Alle “unsere” Wintersportmöglichkeiten konnten wir in diesem Winter probieren und auffrischen: Langlauf, Pistenfahren, Schneeschuhstapfen und – wobei wir die meiste Freude hatten – den nostalgischen Backcountry-Tourenlauf. Weil wir vor einer Woche am Großen Sulzberg so eine ganz schöne Touren machen konnten, war unser Ziel diesmal Neuhaus am Zellerrain. Verhältnisse wieder ideal, mit etwas Neuschnee auf der gefrorenen Unterlage, uns was wir schon angedacht hatten, diesmal ist es gelungen, allerdings nicht so einfach wie gedacht.
Anfahrt über Annaberg und den Zellerrain nach Neuhaus, dort ein schon recht gefüllter Parkplatz (Ausgangspunkt für den Gr. Zellerhut über das Faltl). Unsere Route zeigt die Karte.
Ich war mir nicht sicher, ob die Forststraße übers Faltl zum Oistal wegen der Wildfütterung abgesperrt wäre (nur der unmittelbare Zugang zur Fütterung mit Sperrtafel, sonst alles frei). Wir gingen aber ohnehin nur ein Stück auf der breit geräumten Straße, beim Gittertor vorbei, bis zur Abzweigung der Jägertalstraße. Hier angeschnallt und anfangs etwas stärker bergan, aber mit den Steigfellen ganz genussvoll zu gehen. Etliche Spuren von Schneeschuhgehern folgten weiter der Jägertalstraße, wir zweigten aber rechts auf der flacheren Mösernstraße ab.
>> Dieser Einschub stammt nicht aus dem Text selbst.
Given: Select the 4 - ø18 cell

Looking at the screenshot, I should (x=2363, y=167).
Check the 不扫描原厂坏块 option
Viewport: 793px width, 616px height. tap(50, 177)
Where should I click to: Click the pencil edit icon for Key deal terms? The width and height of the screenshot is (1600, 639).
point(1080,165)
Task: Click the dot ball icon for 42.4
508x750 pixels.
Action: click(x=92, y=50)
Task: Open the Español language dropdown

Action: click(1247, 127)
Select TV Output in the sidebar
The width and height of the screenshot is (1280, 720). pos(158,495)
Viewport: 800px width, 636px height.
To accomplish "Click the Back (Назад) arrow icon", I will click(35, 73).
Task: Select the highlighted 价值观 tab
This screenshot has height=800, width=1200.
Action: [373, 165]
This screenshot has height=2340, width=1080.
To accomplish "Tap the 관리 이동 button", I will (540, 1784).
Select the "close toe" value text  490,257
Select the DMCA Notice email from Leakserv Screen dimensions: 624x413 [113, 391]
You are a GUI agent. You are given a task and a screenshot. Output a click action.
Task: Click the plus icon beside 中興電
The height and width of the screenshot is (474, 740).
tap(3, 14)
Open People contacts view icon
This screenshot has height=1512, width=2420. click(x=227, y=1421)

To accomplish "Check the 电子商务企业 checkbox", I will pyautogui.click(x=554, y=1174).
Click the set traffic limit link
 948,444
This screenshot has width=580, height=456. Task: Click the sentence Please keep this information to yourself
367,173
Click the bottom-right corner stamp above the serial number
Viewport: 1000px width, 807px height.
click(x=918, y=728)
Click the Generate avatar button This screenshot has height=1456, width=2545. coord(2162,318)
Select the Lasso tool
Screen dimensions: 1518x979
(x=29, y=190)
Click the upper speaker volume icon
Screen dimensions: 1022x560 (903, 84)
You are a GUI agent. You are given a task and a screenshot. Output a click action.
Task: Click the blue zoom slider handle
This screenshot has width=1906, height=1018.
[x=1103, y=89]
Eine künstliche Riesentanne samt Plastikreisig entpuppt sich als Sendermast!
In weitem Bogen umkreist die gleichmäßig sanft steigende Straße das von den Mösern gegen Neuhaus vorspringende Bergmassiv, danach wird der Blick etwas freier und geht über das tief eingeschnittene Neuhauser Tal hinaus gegen die Oisfurche bei Holzhüttenboden.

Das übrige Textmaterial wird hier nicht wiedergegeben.